→ What is expected: Among the lines of data below, reproduce only those from the one with "This screenshot has height=372, width=720." through the one with "Given: Click the Processor label", exactly as they stand, both ends included.

Stored dataset items:
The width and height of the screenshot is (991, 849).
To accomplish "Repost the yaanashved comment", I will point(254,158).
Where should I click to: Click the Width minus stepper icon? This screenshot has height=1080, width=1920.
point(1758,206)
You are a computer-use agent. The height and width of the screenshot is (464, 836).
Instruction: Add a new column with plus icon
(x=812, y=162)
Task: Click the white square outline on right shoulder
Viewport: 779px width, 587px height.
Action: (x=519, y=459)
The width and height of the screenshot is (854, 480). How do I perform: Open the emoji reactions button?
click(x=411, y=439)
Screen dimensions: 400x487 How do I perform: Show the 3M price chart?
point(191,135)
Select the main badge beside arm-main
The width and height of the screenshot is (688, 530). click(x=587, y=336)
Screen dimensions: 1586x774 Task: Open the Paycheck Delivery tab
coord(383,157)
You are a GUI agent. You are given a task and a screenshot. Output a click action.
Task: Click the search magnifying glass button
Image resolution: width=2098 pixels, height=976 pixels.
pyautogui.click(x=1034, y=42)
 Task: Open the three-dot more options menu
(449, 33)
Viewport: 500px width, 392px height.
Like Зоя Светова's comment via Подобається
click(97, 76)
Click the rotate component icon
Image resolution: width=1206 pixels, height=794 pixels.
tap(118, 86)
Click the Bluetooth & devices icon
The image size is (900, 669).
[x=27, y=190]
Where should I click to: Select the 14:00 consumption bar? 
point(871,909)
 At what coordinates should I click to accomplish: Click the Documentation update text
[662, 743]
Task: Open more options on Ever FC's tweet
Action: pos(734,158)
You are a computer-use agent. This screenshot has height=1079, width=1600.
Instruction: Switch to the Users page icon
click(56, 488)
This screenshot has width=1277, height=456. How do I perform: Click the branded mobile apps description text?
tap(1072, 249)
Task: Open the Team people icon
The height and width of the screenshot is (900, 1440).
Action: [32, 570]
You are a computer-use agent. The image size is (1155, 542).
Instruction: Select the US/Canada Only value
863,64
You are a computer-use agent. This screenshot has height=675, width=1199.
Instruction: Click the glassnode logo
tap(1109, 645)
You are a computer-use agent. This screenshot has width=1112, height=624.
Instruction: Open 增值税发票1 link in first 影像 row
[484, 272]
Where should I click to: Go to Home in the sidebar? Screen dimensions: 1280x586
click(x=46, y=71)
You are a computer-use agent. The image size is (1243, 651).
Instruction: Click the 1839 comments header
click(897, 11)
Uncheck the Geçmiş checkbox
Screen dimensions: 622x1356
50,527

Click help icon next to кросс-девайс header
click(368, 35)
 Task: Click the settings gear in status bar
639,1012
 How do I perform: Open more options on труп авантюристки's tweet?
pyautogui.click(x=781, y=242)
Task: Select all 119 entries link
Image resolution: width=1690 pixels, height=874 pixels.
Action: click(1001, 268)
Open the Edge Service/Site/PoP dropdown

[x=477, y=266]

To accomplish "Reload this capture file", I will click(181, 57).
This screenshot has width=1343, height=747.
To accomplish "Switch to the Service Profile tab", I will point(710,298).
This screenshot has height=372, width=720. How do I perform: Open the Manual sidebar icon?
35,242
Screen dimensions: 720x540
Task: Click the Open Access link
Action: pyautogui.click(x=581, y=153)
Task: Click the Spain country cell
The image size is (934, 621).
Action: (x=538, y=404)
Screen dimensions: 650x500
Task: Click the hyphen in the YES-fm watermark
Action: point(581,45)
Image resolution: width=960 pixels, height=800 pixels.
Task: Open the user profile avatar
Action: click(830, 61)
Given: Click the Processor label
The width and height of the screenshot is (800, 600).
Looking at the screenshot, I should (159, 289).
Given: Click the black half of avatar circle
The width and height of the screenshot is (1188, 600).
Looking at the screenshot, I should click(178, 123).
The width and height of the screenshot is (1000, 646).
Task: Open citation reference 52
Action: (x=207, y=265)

→ Expected output:
This screenshot has height=372, width=720. How do I perform: Open the Manual sidebar icon?
35,242
Screen dimensions: 720x540
Task: Click the Open Access link
Action: pyautogui.click(x=581, y=153)
Task: Click the Spain country cell
The image size is (934, 621).
Action: (x=538, y=404)
Screen dimensions: 650x500
Task: Click the hyphen in the YES-fm watermark
Action: point(581,45)
Image resolution: width=960 pixels, height=800 pixels.
Task: Open the user profile avatar
Action: click(830, 61)
Given: Click the Processor label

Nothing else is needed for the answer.